Recent studies have revealed the vulnerability of deep neural networks (DNNs) to various backdoor attacks, where the behavior of DNNs can be compromised by utilizing certain types of triggers or poisoning mechanisms. State-of-the-art (SOTA) defenses employ too-sophisticated mechanisms that require either a computationally expensive adversarial search module for reverse-engineering the trigger distribution or an over-sensitive hyper-parameter selection module. Moreover, they offer sub-par performance in challenging scenarios, e.g., limited validation data and strong attacks. In this paper, we propose Neural mask Fine-Tuning (NFT) with an aim to optimally re-organize the neuron activities in a way that the effect of the backdoor is removed.

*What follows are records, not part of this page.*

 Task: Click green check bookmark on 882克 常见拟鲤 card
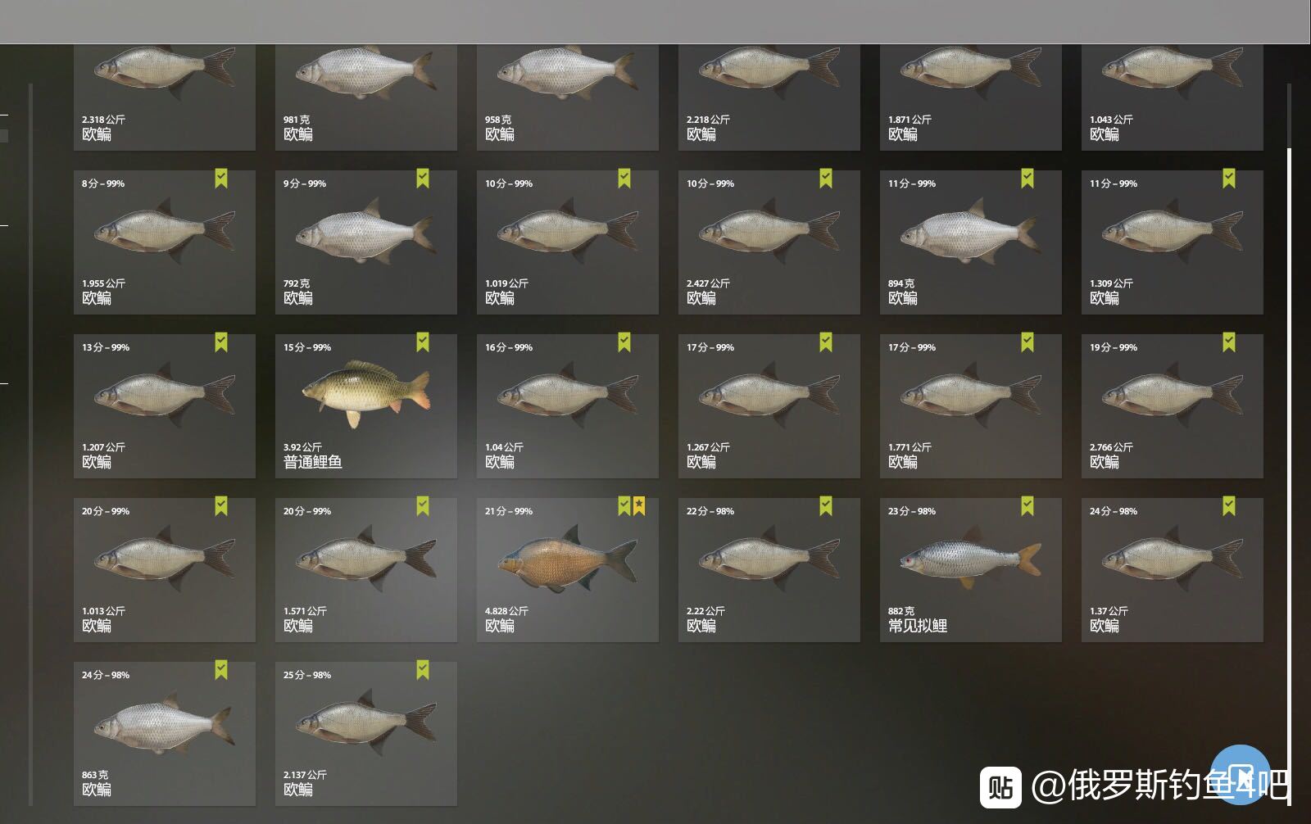[x=1027, y=506]
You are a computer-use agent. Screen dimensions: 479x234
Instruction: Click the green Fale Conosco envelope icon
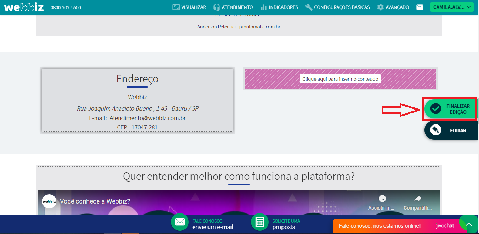coord(180,222)
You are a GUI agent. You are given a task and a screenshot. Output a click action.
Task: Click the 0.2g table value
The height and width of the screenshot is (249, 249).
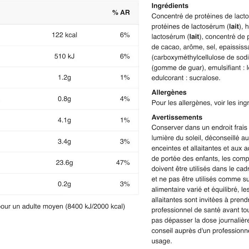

Utilizing a simple data augmentation like MixUp, NFT relaxes the trigger synthesis process and eliminates the requirement of the adversarial search module. Our study further reveals that direct weight fine-tuning under limited validation data results in poor post-purification clean test accuracy, primarily due to overfitting issue. To overcome this, we propose to fine-tune neural masks instead of model weights. In addition, a mask regularizer has been devised to further mitigate the model drift during the purification process. The distinct characteristics of NFT render it highly efficient in both runtime and sample usage, as it can remove the backdoor even when a single sample is available from each class. We validate the effectiveness of NFT through extensive experiments covering the tasks of image classification, object detection, video action recognition, 3D point cloud, and natural language processing. We evaluate our method against 14 different attacks (LIRA, WaNet, etc.) on 11 benchmark data sets such as ImageNet, UCF101, Pascal VOC, ModelNet, OpenSubtitles2012, etc.